Visualization#

Visualization methods are one of the most important tools for exploratory analysis. They can provide intuition over particular data that is very difficult to obtain otherwise. As functional data is infinite dimensional, good visualization tools capable to summarize and illustrate the main features of the data are of particular importance. The visualization module provides a thorough collection of these tools. Each of them highlights different characteristics of the data and thus they complement each other.

Basic representation#

Functional data with domain dimension of 1 or 2 can be represented directly as function graphs, which will be curves or surfaces respectively. Each codomain dimension will be plotted separately. Additionally, for discretized data, the discretization points can be plotted as a scatter plot. The following classes implement these plotting methods.

skfda.exploratory.visualization.representation.GraphPlot(fdata)

Class used to plot the FDataGrid object graph as hypersurfaces.

skfda.exploratory.visualization.representation.ScatterPlot(fdata)

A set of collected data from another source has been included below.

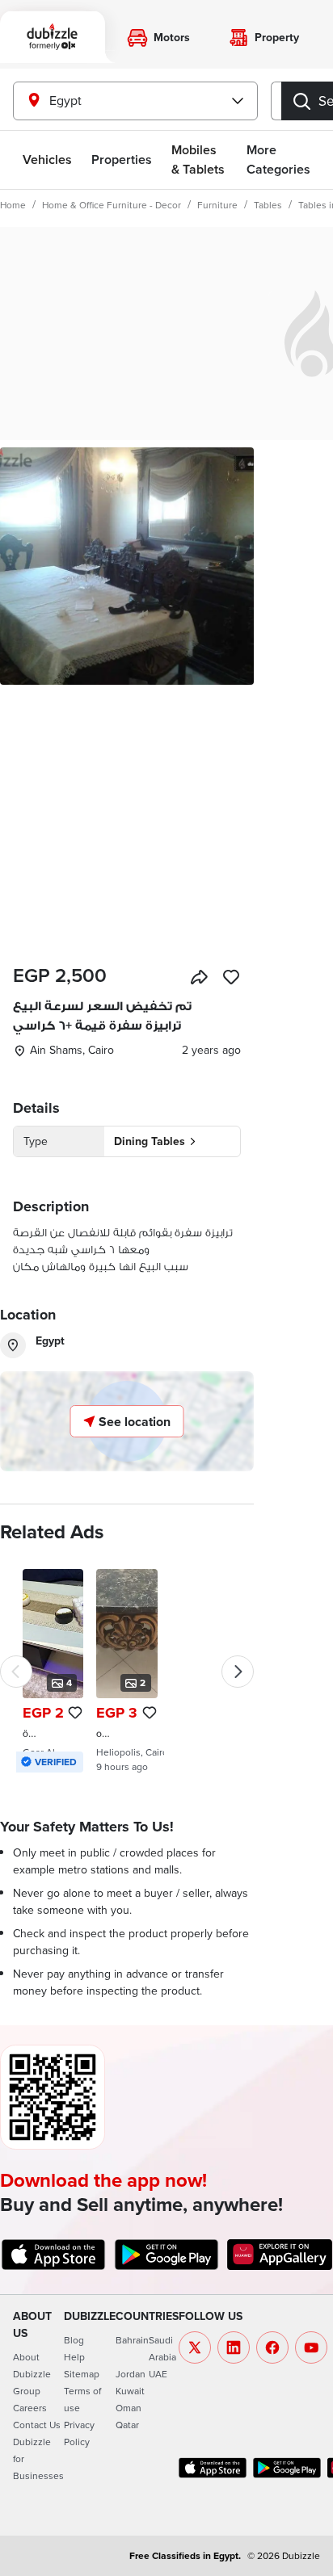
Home (13, 205)
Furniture (217, 205)
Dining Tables (149, 1141)
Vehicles (47, 159)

Class used to scatter the FDataGrid object.

Note that the plot() and plot() methods simply instantiate and plot an object of one of these classes.

Parametric plot#

Parametric plots are used to plot one function versus another when they have the same domain. This is used for example in phase plane plots, showing the relation between two derivatives of different order. It is also useful to plot observations corresponding to curves in 2D, as it shows both dimensions of the codomain in the same plot.

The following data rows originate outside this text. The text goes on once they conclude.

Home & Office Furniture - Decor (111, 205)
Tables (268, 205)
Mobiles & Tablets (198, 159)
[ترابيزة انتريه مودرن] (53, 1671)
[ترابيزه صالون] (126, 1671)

skfda.exploratory.visualization.ParametricPlot(fdata1)

Parametric Plot visualization.

Functional Data Boxplot#

The functional data boxplot is an extension of the univariate boxplot to the functional data domain. As such, it is a very useful tool to detect outliers and check the magnitude of the variation of the data. There are two variants of this plot, depending on the number of dimensions (1 or 2) of the domain.

If the dimension of the domain is 1, the following class must be used. See the Boxplot example for detailed explanation.

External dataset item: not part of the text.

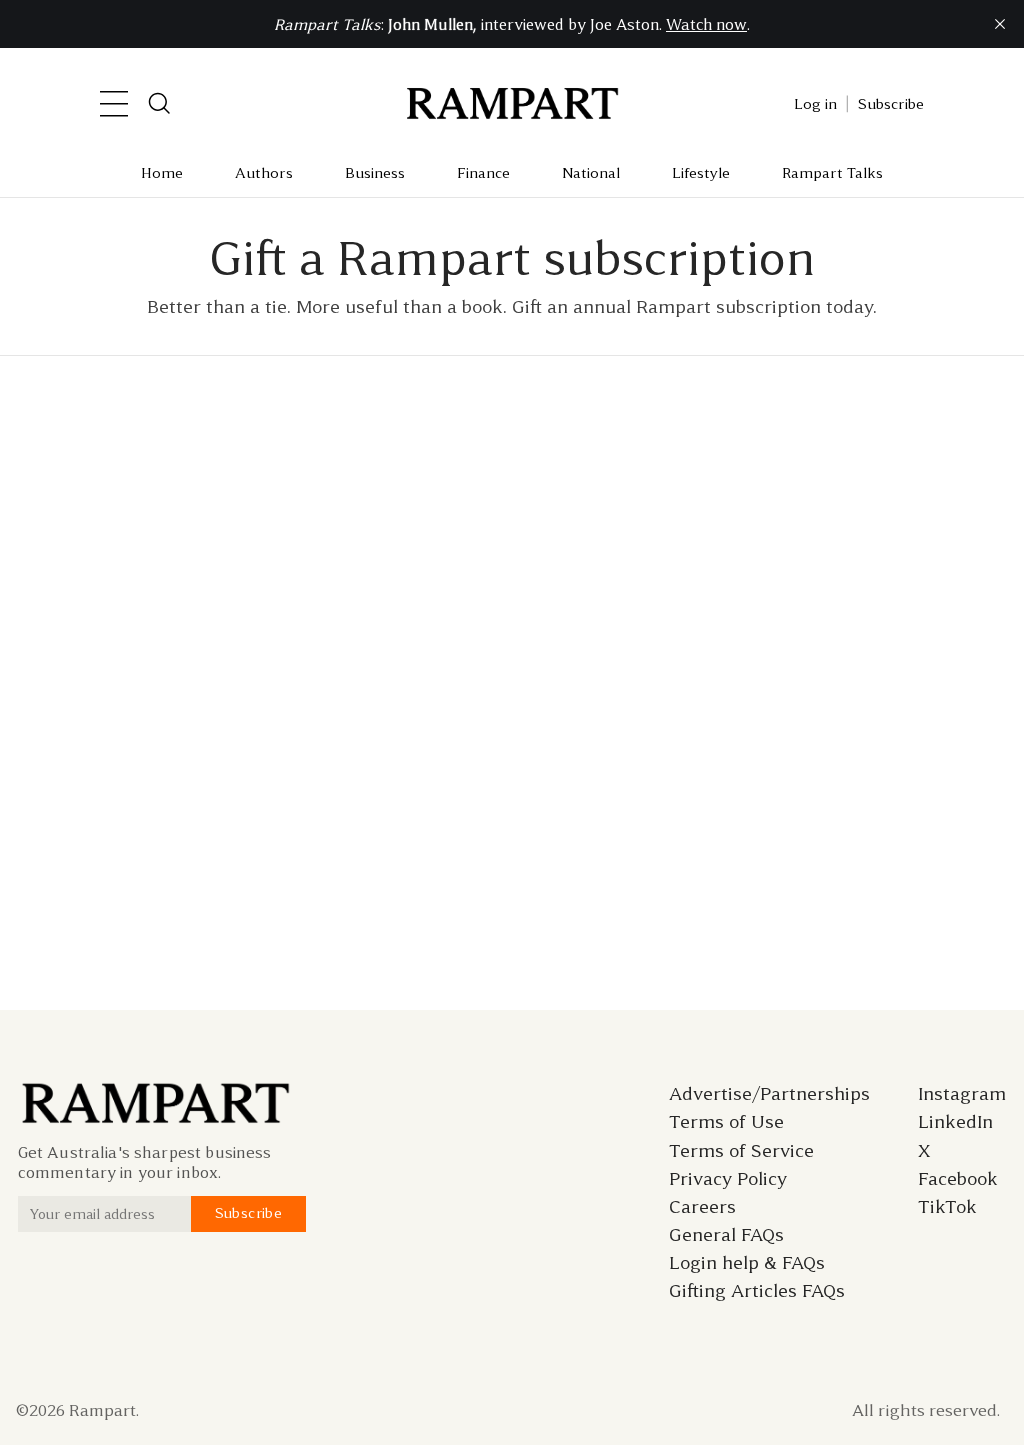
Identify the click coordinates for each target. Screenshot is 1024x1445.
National (591, 173)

skfda.exploratory.visualization.Boxplot(...)

Representation of the functional boxplot.

If the dimension of the domain is 2, this one. See the Surface Boxplot example for detailed explanation.

skfda.exploratory.visualization.SurfaceBoxplot(...)

Representation of the surface boxplot.

Outliergram#

The outliergram represents each functional observation as a point whose coordinates are its modified band depth and its modified epigraph index. These quantities are related, and in absence of crossings between observations the points should lie on a parabola. Thus, substantial deviations from that behavior characterize observations that are shape outliers.

skfda.exploratory.visualization.Outliergram(fdata)

Outliergram method of visualization.

DD-Plot#

The DD-plot plots the depth of each observation in two different distributions.

This is useful to understand how our data is more related with one subset of the data / distribution than another one.

skfda.exploratory.visualization.DDPlot(...)

DDPlot visualization.

Magnitude-Shape Plot#

The Magnitude-Shape plot tries to summarize the shape and magnitude of an observation as real numbers, and plot them in a scatter plot. In addition it computes an ellipse, which serves as a decision boundary for detecting outliers.

This is a very useful tool to detect shape and magnitude outliers and differentiate between them.

skfda.exploratory.visualization.MagnitudeShapePlot(fdata)

Implementation of the magnitude-shape plot.

Clustering Plots#

In order to show the results of the cluster algorithms in a visual way, this module is implemented. It contains the following classes:

In the first one, the samples of the FDataGrid are divided by clusters which are assigned different colors. The following functions, are only valid for the class FuzzyKMeans to see the results graphically in the form of a parallel coordinates plot or a barplot respectively.

See Clustering Example for detailed explanation.

Functional Principal Component Analysis Plots#

In order to show the modes of variation that the principal components represent, the following class is implemented:

skfda.exploratory.visualization.FPCAPlot(...)

FPCAPlot visualization.

See the example Functional Principal Component Analysis for detailed explanation.

Mixed Data Plots#

The MixedDataPlot class is used to visualize datasets that contain both functional and scalar variables. It is particularly useful in exploratory analysis of mixed-type data represented as rows in a pandas.DataFrame, where each column may represent a scalar or a functional variable.

Functional variables are plotted using their native plot() methods. If the functional data is multivariate (i.e., vector-valued), each component is overlaid in the same subplot unless otherwise specified. Scalar variables are visualized using standard scatter plots.

The plot also supports grouping samples by category, with options to assign specific colors and display legends for better interpretability.

skfda.exploratory.visualization.representation.MixedDataPlot(df)

Class used to plot a Mixed Data object represented in DataFrames.

See the example sphx-glr-auto-examples-representation-plot-mixed-data-py for a detailed explanation and usage demonstration.